Data extracted from a collection
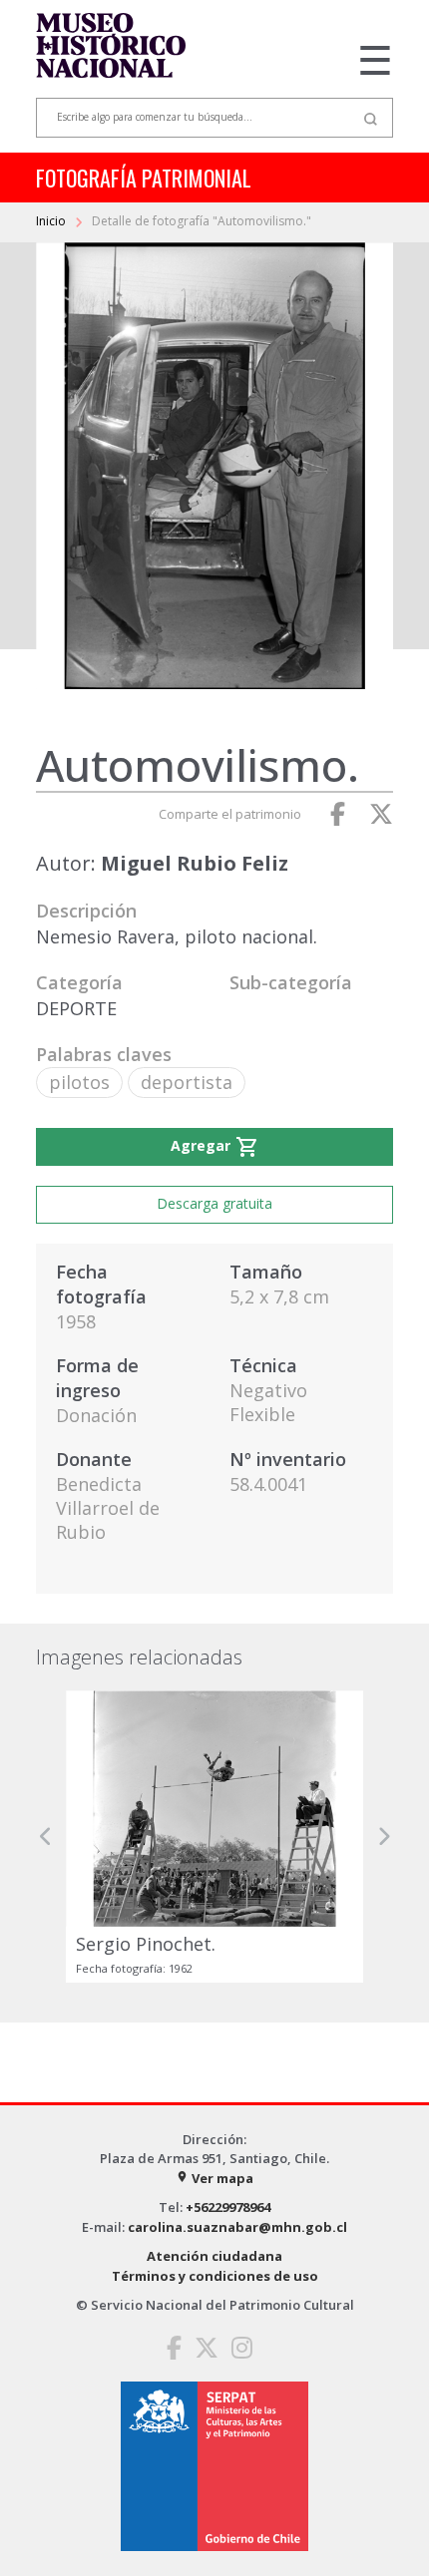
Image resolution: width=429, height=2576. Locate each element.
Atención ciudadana (214, 2256)
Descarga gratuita (214, 1203)
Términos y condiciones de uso (215, 2276)
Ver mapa (214, 2178)
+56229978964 (228, 2207)
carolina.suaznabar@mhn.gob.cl (237, 2227)
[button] (46, 1836)
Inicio (52, 220)
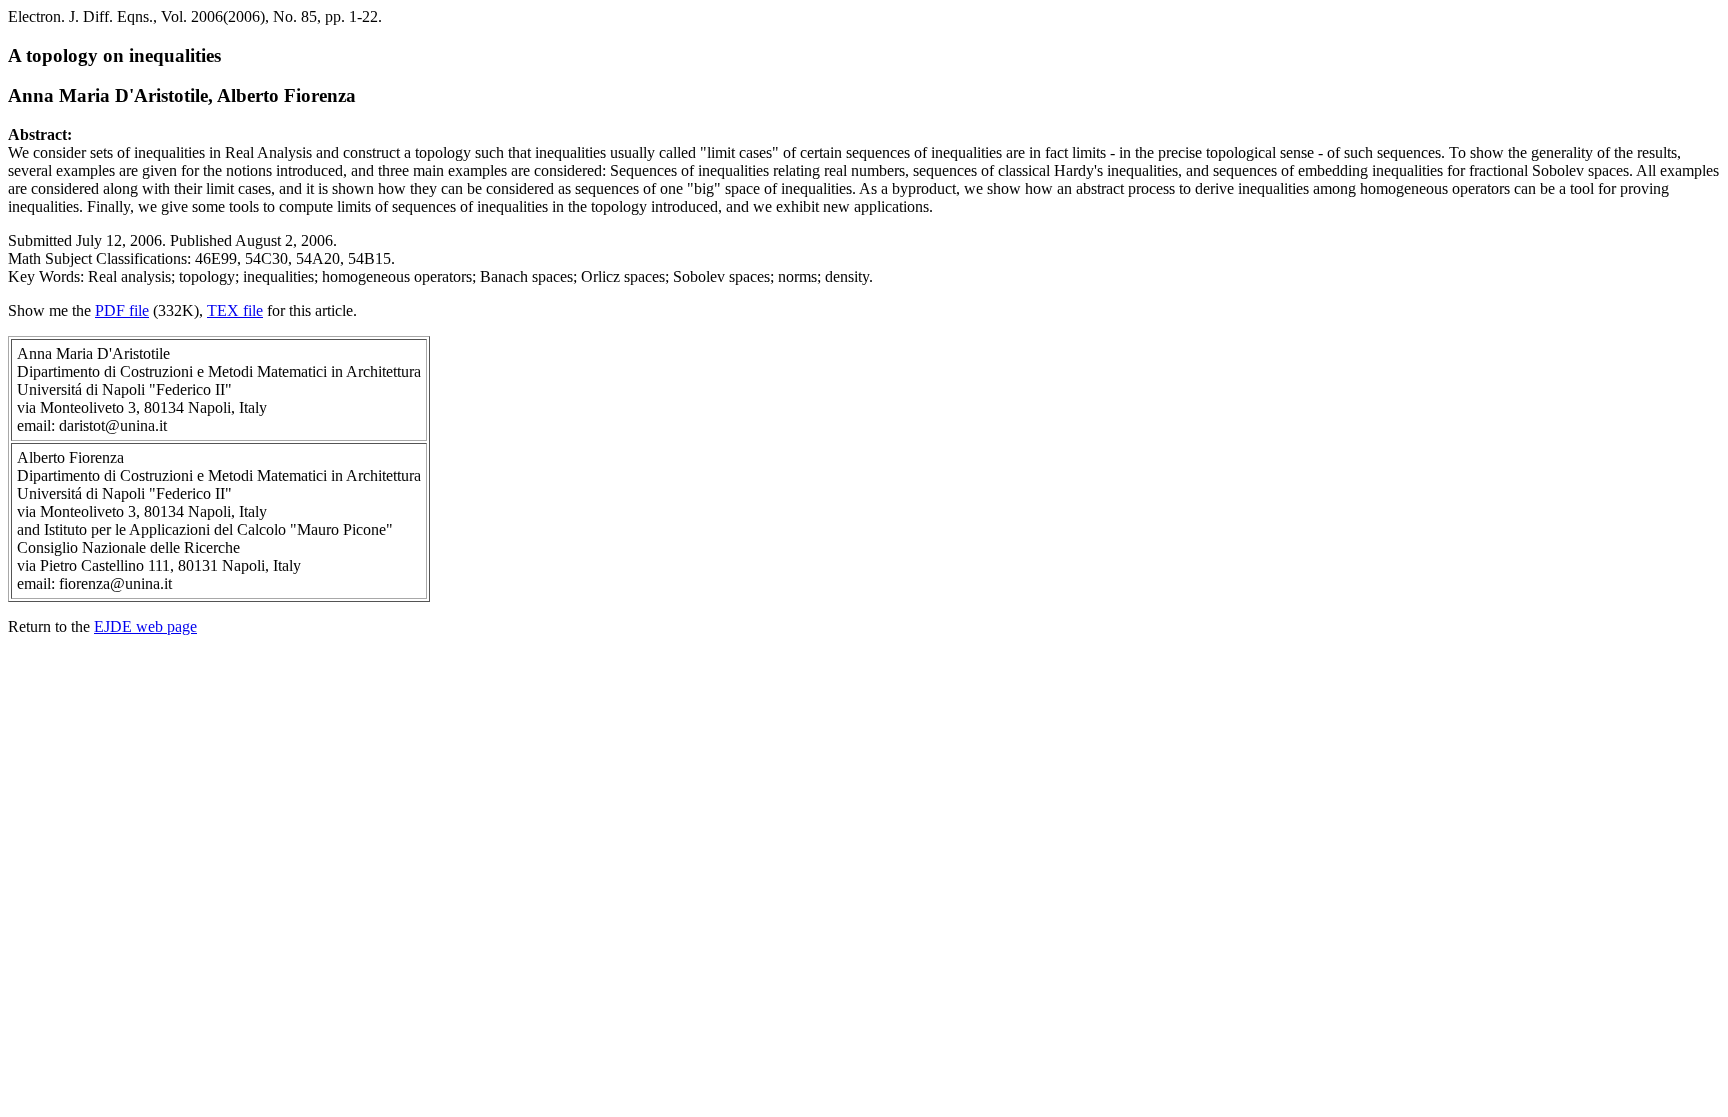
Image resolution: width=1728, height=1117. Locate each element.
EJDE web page (145, 626)
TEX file (235, 310)
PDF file (122, 310)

Instructions for the task:
Output, exactly and only, the lines beginning with the one that contains "Atención ciudadana (214, 2256)" and ending at the last line of the records above. Drop the pictures.

Written response:
Atención ciudadana (214, 2256)
Descarga gratuita (214, 1203)
Términos y condiciones de uso (215, 2276)
Ver mapa (214, 2178)
+56229978964 (228, 2207)
carolina.suaznabar@mhn.gob.cl (237, 2227)
[button] (46, 1836)
Inicio (52, 220)
Image resolution: width=1728, height=1117. Locate each element.
EJDE web page (145, 626)
TEX file (235, 310)
PDF file (122, 310)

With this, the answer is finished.